Though fond of the resilience and clownish antics of his fowl, Andrew is quick to point out that his perspective on subsistence farming is hard won. “There was nothing romantic about raising these birds,” he says. “It’s been economically disastrous, and I spent most of my time cleaning up their poop. But I did it to get familiar with my food source and understand the time and effort required to raise an animal and get it into a kitchen.” Beside the small pond in his front yard, Herman built a shelter for the birds to roost in, but otherwise raised them completely free-range, providing organic grain as a supplement to the natural forage found on his property.

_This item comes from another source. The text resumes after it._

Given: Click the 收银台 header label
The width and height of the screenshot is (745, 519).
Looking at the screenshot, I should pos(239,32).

Enticed by the allure of Andrew’s oxtail posole soup, good bourbon, cold beer and a little old-fashioned sacrificial fellowship, others from the regional food realm have gathered here too. Lulu’s Bistro chef de cuisine, Henry Bisson, Siren Hall chefs Cliff Wilson and Jim Morrison and Great Lakes Culinary Institute Instructor, Chef Bob Rodriguez will all help make Andrew’s feathered flock fit for the roasting pan. After the toast and a traditional invocation of thanks, the chefs harvest the birds and bleed them out in stainless steel cones, a traditional method that is quick and calming to the animal. Having studied animal processing at small farms in upstate New York’s Hudson Valley, Chef Bob Rodriguez speaks to the philosophy behind the method. “Since these animals are giving themselves up for us, we owe them our gratitude and as quick, clean, stress-free and humane a death as possible.”

Festooned with pinfeathers and spattered blood, the gathered crew of foodies takes turns at the feathering pots, dipping, plucking and eviscerating, forging an intimacy with what they will later eat. “As chefs we’re typically stuck in the kitchen and watch our product arrive through the back door,” Andrew explains. “This is a chance to get our hands dirty and participate in another part of the process.”

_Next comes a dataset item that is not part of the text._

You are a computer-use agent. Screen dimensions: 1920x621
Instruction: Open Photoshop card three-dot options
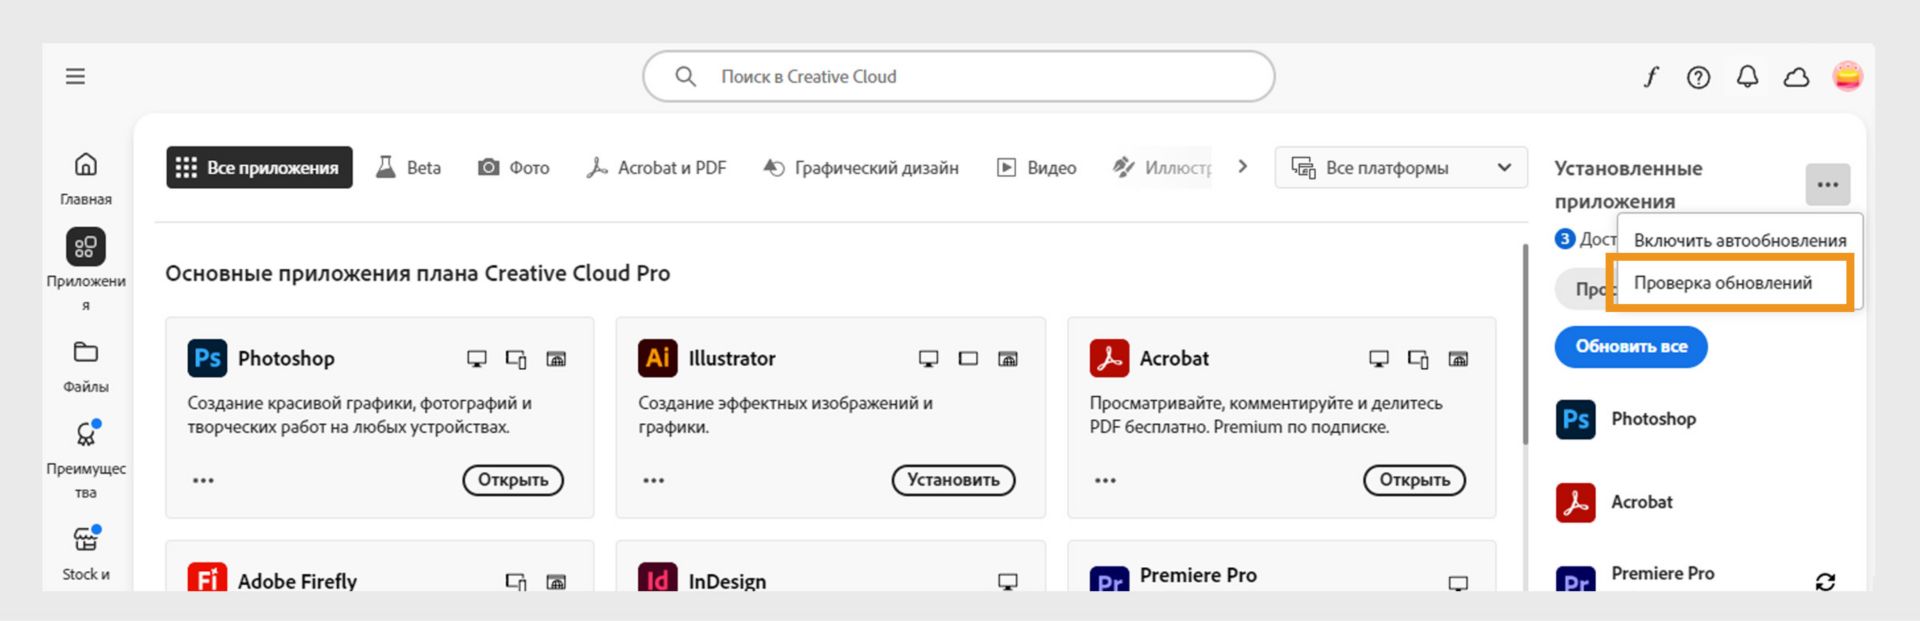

Almost nothing is wasted as the butchering gets underway. Goose livers are washed and submerged in saltwater baths for future foie gras. Duck leg quarters are trimmed and the fat is sanctioned for confit. Assorted necks, wings and carcasses will be roasted and mingled with mirepoix for savory stocks to build this winter’s soups and sauces.

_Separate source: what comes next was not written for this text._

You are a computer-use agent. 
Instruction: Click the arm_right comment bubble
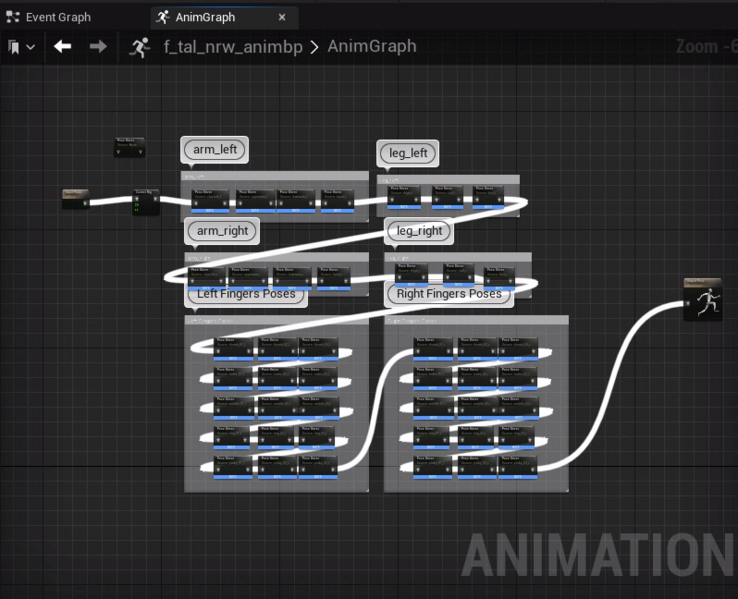(x=222, y=231)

With Thanksgiving looming, Andrew sends everyone home with a turkey from his yard-bird bounty, and the chefs riff on the relative merits of brining and bird roasting. “You’ve never eaten turkey until you’ve had a heritage bird,” Andrew says. Though spirited and sometimes aggressive, old time breeds like the Red Bourbon are leaner and darker than their factory-farmed cousins and offer more depth of flavor. “They’re a total pain in the ass but they taste really good,” Herman confirms.

As awareness of small, localized agriculture builds and more chefs embrace farm-to-fork philosophies that encourage seasonal, sustainable meat and produce, American food culture is being reborn from its roots. Some of us will support these chefs and their movement by eating in their dining rooms. Some of us will find our way to farm markets and CSA’s, and some of us, like Andrew Herman, will get our hands dirty and commit to Toulouse geese begging to be fed on a cold dawn or hairy Berkshire hogs running amok in the yard. By shortening the supply chain we may live longer, or maybe not, but we will surely empower a future of small farms and good food right here in the North.

Bringing Home the Bird

Nothing tastes better than a heritage bird that’s been grazing au naturel. Visit the following local farms to source premium pastured poultry for a fall feast.

Baker’s Green Acres

1579 Brinks Road, Marion 231.825.0293

You’ll find Baker’s delicious brand of bird on a bevy of local menus. Natural, pastured, free-range and freaky good.

Cook Family Farm

4282 Hayes Tower Road, Gaylord 989.731.1332

Grass-fed and free of medications, the first-rate birds of the Cook Family are sold whole or cut at local farm markets and at their farm store in Gaylord.

Duerksen Turkey Farm

7241 M-66, Mancelona 231.587.8267

In its third generation, the Duerksen turkey dynasty prides itself on rearing pasture-raised, unmedicated turkeys to grace your Thanksgiving table.